Target position records
- - - - -

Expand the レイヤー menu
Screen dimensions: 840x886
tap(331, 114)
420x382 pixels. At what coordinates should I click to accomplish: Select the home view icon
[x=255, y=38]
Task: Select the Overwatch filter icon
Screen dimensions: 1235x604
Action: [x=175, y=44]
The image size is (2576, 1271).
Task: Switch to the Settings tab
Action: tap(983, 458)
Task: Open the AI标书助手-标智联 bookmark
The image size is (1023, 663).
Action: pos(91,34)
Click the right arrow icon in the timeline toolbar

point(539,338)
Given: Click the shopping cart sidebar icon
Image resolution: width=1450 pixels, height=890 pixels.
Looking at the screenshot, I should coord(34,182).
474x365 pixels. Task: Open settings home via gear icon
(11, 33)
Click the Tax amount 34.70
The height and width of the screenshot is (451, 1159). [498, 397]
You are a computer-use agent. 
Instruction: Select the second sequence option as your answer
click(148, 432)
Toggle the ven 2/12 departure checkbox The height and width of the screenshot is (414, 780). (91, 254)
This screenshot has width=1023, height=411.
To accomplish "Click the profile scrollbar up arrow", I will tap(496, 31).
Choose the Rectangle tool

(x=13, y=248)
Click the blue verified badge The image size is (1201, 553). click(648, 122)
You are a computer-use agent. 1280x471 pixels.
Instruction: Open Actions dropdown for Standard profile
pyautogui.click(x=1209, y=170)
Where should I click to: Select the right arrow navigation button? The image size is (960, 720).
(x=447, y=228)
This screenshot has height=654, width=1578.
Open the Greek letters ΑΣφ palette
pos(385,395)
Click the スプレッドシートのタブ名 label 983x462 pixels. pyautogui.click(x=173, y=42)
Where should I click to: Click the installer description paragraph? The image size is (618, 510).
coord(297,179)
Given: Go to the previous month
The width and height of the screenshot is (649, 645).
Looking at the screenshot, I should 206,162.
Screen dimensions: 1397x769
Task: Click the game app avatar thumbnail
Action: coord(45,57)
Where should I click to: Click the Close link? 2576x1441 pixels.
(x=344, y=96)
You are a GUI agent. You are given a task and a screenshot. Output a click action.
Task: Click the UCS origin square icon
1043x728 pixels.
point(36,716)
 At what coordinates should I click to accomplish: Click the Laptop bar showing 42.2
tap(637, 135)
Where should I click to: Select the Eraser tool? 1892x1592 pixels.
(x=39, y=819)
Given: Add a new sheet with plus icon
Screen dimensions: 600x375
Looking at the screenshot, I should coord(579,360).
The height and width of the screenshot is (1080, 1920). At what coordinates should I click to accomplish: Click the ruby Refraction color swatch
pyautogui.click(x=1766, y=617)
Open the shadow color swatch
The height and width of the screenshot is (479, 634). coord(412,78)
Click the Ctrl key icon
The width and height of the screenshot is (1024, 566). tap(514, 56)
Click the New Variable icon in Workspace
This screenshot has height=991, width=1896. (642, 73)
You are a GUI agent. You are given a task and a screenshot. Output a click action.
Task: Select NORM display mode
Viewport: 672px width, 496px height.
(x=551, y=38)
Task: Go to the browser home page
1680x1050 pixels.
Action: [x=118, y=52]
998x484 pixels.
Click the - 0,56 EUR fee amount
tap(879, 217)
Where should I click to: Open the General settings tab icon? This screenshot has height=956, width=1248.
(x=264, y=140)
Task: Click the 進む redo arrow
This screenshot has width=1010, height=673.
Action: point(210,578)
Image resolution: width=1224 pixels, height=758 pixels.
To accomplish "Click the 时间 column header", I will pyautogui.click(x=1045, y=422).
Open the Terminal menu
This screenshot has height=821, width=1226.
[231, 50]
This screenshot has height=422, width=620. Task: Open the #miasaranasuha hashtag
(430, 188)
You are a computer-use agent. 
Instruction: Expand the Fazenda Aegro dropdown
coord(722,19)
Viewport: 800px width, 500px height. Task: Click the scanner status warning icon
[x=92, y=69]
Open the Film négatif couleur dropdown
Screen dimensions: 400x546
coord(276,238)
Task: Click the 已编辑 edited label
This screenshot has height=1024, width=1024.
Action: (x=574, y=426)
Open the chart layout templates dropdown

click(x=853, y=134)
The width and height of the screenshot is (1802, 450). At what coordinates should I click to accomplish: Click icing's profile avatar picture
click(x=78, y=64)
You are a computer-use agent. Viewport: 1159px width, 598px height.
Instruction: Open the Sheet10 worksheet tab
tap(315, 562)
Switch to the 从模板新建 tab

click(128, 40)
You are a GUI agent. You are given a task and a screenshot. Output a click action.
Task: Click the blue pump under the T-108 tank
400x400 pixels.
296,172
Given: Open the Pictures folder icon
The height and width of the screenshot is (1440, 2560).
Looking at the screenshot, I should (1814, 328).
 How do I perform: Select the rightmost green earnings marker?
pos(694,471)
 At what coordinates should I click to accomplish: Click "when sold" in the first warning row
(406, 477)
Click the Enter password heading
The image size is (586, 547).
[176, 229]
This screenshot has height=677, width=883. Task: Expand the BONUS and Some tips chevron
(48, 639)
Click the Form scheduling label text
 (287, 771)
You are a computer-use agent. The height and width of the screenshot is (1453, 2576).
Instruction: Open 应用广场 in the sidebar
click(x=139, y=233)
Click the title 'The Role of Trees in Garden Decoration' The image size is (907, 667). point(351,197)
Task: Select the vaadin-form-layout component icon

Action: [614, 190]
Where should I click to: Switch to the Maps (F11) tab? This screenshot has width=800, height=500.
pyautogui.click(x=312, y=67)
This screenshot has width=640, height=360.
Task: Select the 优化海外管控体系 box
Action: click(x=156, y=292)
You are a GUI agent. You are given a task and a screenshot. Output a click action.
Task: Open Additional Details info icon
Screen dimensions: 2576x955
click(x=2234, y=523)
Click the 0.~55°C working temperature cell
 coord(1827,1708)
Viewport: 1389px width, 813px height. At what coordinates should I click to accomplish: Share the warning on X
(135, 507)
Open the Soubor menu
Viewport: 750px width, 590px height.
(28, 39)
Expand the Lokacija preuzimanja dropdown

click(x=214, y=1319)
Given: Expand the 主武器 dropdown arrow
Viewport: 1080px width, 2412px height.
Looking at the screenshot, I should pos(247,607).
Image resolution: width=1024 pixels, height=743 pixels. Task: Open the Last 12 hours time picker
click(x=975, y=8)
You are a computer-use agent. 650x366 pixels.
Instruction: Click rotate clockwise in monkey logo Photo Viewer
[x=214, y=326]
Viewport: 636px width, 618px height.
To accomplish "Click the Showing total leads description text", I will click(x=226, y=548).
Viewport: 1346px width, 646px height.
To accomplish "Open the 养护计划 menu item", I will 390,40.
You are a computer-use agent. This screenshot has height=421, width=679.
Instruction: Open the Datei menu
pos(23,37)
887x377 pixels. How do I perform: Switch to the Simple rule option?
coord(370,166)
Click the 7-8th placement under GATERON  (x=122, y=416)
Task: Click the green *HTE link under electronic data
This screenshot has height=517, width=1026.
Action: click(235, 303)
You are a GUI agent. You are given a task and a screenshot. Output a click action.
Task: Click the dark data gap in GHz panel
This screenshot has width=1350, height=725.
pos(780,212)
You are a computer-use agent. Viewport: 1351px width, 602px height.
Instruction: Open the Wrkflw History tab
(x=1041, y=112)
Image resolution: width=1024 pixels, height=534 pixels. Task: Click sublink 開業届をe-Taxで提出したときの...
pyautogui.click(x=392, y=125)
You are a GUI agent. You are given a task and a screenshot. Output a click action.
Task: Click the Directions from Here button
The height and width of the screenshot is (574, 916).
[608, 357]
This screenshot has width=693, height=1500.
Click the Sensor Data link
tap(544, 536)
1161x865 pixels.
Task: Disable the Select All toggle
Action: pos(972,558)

- - - - -

REQUIRED WORK: Show every line of the data above that contains the string "Expand".

ANSWER FOR THE TASK:
Expand the レイヤー menu
Instruction: Expand the Fazenda Aegro dropdown
This screenshot has height=677, width=883. Task: Expand the BONUS and Some tips chevron
Expand the Lokacija preuzimanja dropdown
Given: Expand the 主武器 dropdown arrow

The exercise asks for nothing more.